Shaheen underscored how critical this drug would be to treatment centers in New Hampshire that provide medication-assisted treatment, writing, “This monthly injection version could help to improve the administration of MAT and success of MAT for patients with opioid use disorder, as compared to versions of buprenorphine that require daily dosing. However, the product is priced at $1,580 per month by the drug manufacturer.
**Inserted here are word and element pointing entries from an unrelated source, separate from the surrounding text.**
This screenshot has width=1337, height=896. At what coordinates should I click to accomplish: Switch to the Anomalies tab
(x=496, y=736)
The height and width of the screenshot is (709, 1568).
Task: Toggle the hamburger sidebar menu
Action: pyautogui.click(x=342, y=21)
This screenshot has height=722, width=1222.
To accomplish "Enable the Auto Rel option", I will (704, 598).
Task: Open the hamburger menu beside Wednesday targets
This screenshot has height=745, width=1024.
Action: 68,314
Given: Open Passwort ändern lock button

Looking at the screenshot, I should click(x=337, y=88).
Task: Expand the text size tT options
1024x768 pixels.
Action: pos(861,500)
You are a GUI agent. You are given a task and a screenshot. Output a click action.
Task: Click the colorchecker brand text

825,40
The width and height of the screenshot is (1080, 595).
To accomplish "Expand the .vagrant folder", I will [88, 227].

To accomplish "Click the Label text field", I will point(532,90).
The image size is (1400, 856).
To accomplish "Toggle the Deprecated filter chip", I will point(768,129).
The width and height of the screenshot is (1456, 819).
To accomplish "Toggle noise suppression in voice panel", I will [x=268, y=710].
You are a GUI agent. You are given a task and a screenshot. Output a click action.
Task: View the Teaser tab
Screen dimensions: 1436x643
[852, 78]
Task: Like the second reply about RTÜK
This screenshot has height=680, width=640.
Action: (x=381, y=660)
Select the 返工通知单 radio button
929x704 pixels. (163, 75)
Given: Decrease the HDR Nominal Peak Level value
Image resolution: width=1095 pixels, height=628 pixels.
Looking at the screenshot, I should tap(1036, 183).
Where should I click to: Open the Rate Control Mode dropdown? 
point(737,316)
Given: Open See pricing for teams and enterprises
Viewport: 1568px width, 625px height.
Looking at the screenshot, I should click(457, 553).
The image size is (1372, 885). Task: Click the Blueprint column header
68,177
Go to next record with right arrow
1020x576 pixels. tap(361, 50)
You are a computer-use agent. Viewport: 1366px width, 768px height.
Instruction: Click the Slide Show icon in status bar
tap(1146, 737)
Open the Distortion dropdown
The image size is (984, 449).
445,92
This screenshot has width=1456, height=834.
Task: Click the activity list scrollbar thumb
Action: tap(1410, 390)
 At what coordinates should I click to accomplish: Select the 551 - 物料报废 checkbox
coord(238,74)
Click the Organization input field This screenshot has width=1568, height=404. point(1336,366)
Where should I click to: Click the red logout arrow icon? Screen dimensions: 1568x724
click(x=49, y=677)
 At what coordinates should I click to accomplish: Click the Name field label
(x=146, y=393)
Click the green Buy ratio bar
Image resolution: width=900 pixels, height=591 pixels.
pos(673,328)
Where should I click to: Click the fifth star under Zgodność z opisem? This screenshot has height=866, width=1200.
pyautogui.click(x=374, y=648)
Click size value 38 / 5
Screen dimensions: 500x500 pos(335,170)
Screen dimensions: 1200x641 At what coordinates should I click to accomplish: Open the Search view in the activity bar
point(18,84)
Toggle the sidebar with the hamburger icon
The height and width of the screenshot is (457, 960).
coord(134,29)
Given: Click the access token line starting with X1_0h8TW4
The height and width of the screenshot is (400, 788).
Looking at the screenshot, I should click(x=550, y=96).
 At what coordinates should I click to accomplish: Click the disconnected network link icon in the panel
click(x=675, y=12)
Providing the monthly injection version of buprenorphine with orphan drug exclusivity could lock-in these high prices for seven years or even longer.”
Shaheen continued, “At a time when prescription drug costs are stretching household budgets and the opioid epidemic is still devastating communities across the country, I am concerned that granting orphan drug exclusivity for Sublocade could put access to promising developments in MAT out of reach for patients with opioid use disorder and limit treatment options.”
In her letter, Senator Shaheen explicitly states that drugs used to treat opioid-related substance use disorder should not be entitled to market exclusivity benefits that are intended for rare disease drugs under the Orphan Drug Act, and closes by requesting the FDA to answer specific questions about how it determines what drugs fit the criteria established by the law.
The letter can be read in full here.
Senator Shaheen is leading efforts in the Senate to reduce the cost of prescription drugs. The Senate Committee on Health, Education, Labor and Pensions (HELP) recently cleared package legislation that included her bipartisan bill to lower prescription drug prices by increasing competition through improved oversight of the Food and Drug Administration’s (FDA) citizen petition process. This bill would reduce federal spending of prescription drugs by approximately $253 million over the next ten years. She also introduced the Biologic Transparency Act of 2019, bipartisan legislation to encourage competition in the prescription drug marketplace and put an end to the harmful patent strategies that block new drugs from coming to market.
Senator Shaheen has fought tirelessly to ensure that Granite State communities have the resources they need to battle the substance use disorder epidemic. Shaheen helped negotiate the bipartisan agreement in 2018 that outlined the two years of opioid response spending – totaling $6 billion to respond to the opioid crisis. Shaheen also helped negotiate the bipartisan agreement in 2018 that outlined the two years of opioid response spending – totaling $6 billion to respond to the opioid crisis. This included the set-aside funding for states with the highest mortality rates, like New Hampshire. This critical additional funding, which Shaheen helped broker, has been included by Congress over the last two fiscal years. As a result of the Delegation’s efforts, New Hampshire received a more than ten-fold increase in opioid treatment funding through the State Opioid Response grant program. Shaheen has also recently unveiled sweeping new substance use disorder legislation, the Turn the Tide Act, to help tackle the substance use epidemic and provide resources for Granite Staters struggling with substance misuse. The Turn the Tide Act provides $63 billion in funding over ten years to deliver flexible treatment funding to providers, establish proven prevention programs and address the substantial workforce challenges in the treatment field.